Read longer excerpts of Keith's statement to police by clicking on the PDF documents below:

PDF Document 1
PDF Document 2

A tearful jury convicted Keith in May 2009 on charges of child abuse, for beating baby Christopher to death, and for torturing his 2-year-old sister.  On Tuesday, July 7, 2009, Milwaukee County Circuit Judge Patricia McMahon sentenced Crystal Keith to 50 years in prison, and ordered that she also serve 25 years of extended supervision after her release.  It was the maximum sentence allowed by state law.
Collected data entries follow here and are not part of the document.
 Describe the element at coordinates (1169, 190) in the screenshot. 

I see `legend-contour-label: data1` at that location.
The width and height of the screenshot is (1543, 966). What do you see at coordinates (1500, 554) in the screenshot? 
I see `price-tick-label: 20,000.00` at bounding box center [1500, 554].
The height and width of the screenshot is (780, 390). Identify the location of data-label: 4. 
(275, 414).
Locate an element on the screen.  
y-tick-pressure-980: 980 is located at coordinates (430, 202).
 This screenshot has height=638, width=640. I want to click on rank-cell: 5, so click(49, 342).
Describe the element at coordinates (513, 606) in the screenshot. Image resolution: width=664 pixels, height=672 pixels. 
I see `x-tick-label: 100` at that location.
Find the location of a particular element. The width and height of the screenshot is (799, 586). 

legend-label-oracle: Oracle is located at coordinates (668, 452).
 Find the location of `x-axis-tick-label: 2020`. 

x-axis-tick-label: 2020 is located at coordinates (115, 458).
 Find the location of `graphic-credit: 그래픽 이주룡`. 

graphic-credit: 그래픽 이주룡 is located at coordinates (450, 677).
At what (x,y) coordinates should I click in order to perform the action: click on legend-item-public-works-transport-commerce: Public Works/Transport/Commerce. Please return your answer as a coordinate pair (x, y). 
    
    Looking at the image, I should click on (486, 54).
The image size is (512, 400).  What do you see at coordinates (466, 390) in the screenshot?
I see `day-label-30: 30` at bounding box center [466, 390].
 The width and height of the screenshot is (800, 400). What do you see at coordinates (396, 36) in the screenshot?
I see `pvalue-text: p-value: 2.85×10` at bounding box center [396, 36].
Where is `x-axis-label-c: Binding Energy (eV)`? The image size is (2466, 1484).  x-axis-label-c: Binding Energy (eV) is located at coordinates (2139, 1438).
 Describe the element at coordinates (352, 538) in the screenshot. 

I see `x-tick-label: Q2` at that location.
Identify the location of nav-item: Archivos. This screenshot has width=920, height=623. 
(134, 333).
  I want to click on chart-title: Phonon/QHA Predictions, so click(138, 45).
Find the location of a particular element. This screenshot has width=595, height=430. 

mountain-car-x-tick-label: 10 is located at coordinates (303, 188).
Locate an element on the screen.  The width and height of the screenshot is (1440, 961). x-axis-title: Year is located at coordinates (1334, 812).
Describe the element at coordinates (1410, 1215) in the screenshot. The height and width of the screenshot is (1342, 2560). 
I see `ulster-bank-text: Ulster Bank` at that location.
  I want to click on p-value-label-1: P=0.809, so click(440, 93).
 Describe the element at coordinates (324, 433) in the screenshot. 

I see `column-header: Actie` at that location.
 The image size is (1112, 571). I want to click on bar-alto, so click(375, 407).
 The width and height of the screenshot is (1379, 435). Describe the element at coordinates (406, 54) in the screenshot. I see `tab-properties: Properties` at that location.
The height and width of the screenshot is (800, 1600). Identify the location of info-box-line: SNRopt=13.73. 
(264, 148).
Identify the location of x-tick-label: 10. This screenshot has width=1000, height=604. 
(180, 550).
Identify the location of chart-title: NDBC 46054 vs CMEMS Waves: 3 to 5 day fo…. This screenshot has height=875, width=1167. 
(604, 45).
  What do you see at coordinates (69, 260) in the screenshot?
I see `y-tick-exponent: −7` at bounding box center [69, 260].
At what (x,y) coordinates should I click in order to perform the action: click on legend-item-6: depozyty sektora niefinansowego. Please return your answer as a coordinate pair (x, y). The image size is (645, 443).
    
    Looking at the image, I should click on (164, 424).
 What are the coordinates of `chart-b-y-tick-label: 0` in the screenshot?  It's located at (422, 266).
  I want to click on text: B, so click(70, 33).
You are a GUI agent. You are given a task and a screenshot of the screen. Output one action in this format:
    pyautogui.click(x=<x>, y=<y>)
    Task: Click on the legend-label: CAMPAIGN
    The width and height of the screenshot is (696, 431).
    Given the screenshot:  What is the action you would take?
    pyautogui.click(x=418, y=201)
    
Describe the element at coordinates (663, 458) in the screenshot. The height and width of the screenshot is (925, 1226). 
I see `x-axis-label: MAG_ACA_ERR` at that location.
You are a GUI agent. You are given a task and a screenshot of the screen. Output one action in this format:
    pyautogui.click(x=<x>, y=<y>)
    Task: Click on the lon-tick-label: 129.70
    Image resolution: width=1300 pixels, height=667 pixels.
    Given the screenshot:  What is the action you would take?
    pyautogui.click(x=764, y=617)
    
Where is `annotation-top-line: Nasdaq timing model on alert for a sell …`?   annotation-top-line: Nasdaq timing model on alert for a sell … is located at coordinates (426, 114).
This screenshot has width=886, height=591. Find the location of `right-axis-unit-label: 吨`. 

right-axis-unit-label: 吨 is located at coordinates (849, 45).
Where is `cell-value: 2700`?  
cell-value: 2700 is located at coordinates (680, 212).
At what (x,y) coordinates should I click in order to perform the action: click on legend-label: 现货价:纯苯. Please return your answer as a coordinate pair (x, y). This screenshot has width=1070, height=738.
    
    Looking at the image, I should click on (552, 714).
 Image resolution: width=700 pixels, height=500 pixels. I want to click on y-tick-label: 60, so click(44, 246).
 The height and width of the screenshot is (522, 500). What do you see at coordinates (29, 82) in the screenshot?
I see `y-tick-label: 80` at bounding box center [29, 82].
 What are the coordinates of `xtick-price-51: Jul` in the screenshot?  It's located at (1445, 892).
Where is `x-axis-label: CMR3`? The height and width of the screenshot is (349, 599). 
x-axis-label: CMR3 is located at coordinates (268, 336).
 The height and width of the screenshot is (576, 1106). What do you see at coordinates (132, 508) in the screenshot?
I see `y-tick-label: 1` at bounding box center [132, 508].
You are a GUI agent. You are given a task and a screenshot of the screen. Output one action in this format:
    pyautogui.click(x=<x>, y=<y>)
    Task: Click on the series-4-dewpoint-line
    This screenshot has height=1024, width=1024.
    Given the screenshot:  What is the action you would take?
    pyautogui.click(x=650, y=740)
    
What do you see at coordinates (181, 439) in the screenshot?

"If this case doesn't deserve the maximum penalty, then I don't ever want to see the one that does," McMahon said.

Keith, crying, told the judge:  "I apologize for my wrongdoing.  I take responsibility….I was just trying to help."

Prosecutors said that they hoped the case would "bring reform to the foster care system" in Wisconsin and elsewhere.

"I hope and I pray that the system can be overhauled so that this case will never happen again," said Assistant District Attorney Mark Williams.  "If someone thinks of killing or abusing a child in the future, they will realize they are going to prison for a long time."